**Source passage:**
# Apprentice needing some advice from some older wiser electricians



## Stringz (Sep 27, 2012)

Hey everyone. At the beginning of last June I got in to the NJATC training program for inside wireman. I love my work and am pretty good at it for a first year grunt. I have stayed on the same truck with the same contractor the whole time. I am in good standing with my employer and most of my coworkers seem to like me or at the very least tolerate me. I also have pretty good grades in school (88% average). I am not afraid to run a jackhammer or a sharp shooter. I love bending pipe (it's my favorite thing to do) and pulling wire and building strut and figuring out problems. I also am a big supporter of the union and super happy about how work has picked up in our area. I say all that to say that things are going great for me. This is definitely a field of work I enjoy and see myself doing it for a long time. It's great cuz I was never a good student but I've finally found a way to make a living that keeps me pretty happy.

**Provided material:**
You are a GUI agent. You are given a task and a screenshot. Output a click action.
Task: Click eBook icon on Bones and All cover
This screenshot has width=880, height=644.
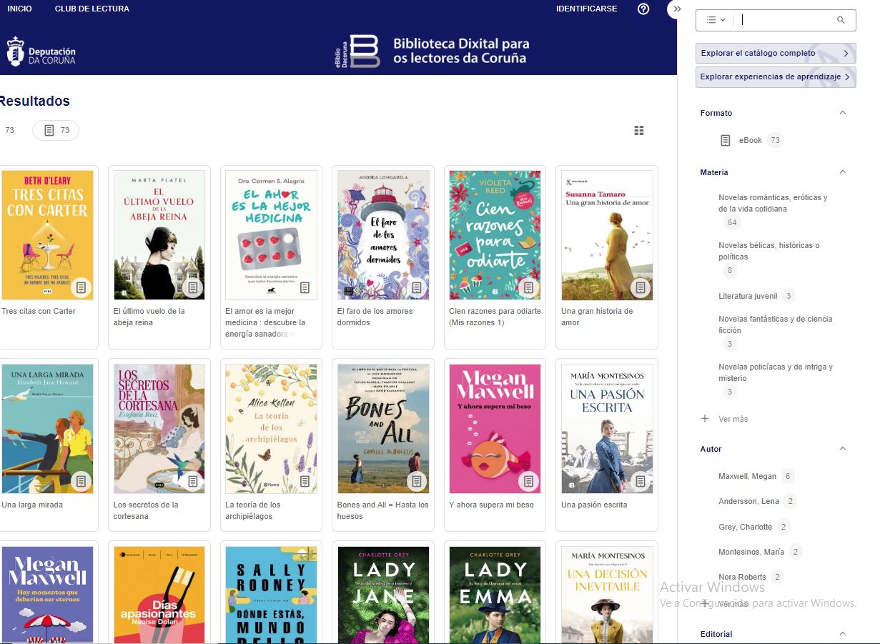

**Instructions for the task:** In the apprentice electrician's forum post, what does the writer call their favorite thing to do?

**Exercise result:** Bending pipe.